> Page excerpt:

■ ■ ■

Best Practices in Contemporary Dance

Best Practices in Contemporary Dance is a queer form of conversation between technology and bodies. Since April 2020, the beginning of 1st COVID-Lockdown, Jorge Guevara and Naoto Hieda meet weekly online to #practice for an hour: to distort and alter videos of themselves and each other, namely, in the pixel space. They do not define what tools and elements are to be used; thus the practice is improvisational and performative. It may include spontaneous reading, writing, eating or body painting. The project is not intended for perfection; the practice itself is the outcome and the objective is to foster a fluid, queer form of conversation where technology and bodies exist without hierarchy and functionality.

The artists promote the use of open and free software. Most of the visuals are generated and modified by Hydra, a live-coding environment created by Olivia Jack. Videos are streamed on LiveLab, a video-call platform for performing arts created by CultureHub. Sessions are recorded and streamed by OBS Studio.

■ ■ ■

> Study material:
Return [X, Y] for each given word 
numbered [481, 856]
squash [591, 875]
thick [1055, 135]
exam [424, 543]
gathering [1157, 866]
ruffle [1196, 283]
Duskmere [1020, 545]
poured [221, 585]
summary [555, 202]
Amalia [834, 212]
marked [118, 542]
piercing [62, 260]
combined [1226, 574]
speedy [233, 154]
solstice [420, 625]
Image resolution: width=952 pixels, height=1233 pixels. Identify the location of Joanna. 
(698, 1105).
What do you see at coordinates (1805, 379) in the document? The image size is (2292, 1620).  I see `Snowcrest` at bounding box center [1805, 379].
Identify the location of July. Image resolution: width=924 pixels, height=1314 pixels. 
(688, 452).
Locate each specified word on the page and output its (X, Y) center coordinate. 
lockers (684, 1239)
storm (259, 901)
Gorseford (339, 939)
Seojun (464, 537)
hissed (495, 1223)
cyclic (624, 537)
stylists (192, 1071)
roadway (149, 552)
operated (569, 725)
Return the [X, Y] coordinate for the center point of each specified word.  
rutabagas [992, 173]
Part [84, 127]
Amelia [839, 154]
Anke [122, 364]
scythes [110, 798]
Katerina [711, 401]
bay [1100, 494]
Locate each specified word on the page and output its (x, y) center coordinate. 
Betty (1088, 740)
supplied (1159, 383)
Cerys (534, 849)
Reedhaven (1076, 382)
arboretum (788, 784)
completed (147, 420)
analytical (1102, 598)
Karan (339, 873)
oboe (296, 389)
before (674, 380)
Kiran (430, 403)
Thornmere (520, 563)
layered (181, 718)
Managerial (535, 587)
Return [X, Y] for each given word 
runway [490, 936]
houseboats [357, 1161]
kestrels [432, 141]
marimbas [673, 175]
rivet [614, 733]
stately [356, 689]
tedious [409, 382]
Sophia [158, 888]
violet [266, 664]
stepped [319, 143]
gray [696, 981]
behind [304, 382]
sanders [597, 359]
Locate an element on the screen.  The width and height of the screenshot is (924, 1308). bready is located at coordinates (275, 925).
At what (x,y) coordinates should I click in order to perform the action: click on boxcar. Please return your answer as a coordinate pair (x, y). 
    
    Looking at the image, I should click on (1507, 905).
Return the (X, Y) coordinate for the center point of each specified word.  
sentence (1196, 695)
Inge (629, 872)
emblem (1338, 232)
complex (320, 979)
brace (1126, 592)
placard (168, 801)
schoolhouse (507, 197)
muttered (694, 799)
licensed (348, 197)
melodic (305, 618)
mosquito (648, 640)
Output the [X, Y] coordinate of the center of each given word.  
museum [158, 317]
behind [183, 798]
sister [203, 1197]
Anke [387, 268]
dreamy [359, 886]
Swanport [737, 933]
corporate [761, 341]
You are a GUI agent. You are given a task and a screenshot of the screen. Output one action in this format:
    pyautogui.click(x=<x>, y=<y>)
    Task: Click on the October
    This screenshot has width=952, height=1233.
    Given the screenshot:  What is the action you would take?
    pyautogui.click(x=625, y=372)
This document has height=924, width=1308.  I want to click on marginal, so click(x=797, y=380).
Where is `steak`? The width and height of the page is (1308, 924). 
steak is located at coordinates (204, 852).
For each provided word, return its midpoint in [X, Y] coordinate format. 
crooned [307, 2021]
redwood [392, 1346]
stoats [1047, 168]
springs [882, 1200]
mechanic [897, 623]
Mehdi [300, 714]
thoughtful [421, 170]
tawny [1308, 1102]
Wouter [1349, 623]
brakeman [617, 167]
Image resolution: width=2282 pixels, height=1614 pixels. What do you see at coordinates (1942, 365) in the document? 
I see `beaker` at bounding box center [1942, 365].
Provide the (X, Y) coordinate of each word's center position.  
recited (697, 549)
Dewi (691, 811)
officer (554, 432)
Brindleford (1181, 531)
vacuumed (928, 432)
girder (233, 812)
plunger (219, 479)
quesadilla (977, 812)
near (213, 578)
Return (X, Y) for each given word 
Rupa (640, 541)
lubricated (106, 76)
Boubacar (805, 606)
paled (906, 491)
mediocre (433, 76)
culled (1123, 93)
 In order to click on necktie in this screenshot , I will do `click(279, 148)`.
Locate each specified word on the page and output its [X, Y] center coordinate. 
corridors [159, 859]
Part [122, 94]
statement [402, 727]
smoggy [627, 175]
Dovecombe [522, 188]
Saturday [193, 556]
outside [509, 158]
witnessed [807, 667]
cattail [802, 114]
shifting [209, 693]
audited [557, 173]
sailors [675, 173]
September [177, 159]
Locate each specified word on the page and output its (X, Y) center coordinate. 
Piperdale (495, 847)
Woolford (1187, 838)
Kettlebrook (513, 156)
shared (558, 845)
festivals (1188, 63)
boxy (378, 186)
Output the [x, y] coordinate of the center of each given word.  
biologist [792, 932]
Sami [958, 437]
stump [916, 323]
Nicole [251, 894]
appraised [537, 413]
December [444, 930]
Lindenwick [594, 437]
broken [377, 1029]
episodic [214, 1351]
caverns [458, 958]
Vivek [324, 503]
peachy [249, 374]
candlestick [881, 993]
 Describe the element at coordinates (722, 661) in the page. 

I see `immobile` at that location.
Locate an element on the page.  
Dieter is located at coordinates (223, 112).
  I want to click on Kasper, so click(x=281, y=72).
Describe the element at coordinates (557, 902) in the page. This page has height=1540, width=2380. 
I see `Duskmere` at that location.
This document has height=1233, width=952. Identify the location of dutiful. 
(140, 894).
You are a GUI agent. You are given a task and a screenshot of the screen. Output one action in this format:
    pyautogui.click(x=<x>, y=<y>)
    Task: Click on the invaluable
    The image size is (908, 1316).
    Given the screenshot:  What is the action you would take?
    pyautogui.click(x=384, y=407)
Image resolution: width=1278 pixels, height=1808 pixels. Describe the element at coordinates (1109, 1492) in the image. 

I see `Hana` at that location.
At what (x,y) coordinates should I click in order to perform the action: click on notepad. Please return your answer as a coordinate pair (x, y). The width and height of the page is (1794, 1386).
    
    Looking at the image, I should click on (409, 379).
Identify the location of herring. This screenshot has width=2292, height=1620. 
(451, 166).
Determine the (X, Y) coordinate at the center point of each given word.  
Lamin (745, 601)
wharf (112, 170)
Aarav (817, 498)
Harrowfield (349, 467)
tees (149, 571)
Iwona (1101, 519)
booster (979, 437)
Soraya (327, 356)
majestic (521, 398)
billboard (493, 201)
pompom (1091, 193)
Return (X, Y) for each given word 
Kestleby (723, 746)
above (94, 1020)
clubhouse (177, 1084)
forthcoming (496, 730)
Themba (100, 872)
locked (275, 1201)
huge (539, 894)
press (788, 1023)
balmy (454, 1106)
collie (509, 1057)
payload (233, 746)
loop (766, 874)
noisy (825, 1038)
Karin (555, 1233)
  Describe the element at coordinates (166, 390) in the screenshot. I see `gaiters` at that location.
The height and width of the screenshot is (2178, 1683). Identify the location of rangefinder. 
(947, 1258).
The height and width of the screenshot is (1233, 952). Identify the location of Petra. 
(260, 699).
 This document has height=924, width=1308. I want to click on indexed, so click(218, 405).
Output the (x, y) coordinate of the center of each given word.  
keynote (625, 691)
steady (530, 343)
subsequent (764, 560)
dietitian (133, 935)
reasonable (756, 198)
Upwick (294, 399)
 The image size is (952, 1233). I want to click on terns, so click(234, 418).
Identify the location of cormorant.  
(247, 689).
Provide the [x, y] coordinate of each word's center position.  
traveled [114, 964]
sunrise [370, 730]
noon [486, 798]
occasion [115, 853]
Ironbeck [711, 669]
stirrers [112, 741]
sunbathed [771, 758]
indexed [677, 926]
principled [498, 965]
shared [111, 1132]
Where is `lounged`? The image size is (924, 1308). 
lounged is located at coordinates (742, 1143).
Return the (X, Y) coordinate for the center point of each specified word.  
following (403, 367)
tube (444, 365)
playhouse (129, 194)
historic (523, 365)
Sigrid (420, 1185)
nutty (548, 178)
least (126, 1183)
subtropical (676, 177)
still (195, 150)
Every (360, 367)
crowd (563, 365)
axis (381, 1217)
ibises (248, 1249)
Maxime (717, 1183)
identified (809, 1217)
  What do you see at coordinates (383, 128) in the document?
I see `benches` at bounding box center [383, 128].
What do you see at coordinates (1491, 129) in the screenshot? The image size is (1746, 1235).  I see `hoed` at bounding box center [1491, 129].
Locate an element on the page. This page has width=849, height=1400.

■ ■ ■

> Problem set:
1. In the page excerpt on Best Practices in Contemporary Dance above, who created the live-coding environment Hydra?
2. Resume the page excerpt on Best Practices in Contemporary Dance, starting after its last sentence.

> Results for each task:
1. Olivia Jack created Hydra.

2.
It is important that we strictly keep the limit of 1 hour (sometimes 2 hours) to finish the practice; once the practice starts, there is no going back. This way helps us to dissociate our performative identities from ourselves to be free of prejudice and judgements of ourselves – as human beings within social structures. We call this method sandboxing referring to the term used in software development.

Another important aspect of the practice is a #chat – a casual discussion lasts for roughly an hour between the duo to reflect on and theorize the practices. The topic includes conceptual ideas such as self-dissociation and concrete ideas like the stage design of the desktop where the cursor, windows and tabs are the actors. In the past chat sessions, there have been invited guests such as Joana Chicau (designer), Flor de Fuego (media artist), Liza Futerman (dancer), Ulrike Kuchner (astrophysicist) and Jo Caimo (visual artist). All the practice and chat sessions are recorded to create a massive online archive on YouTube that can be revisited.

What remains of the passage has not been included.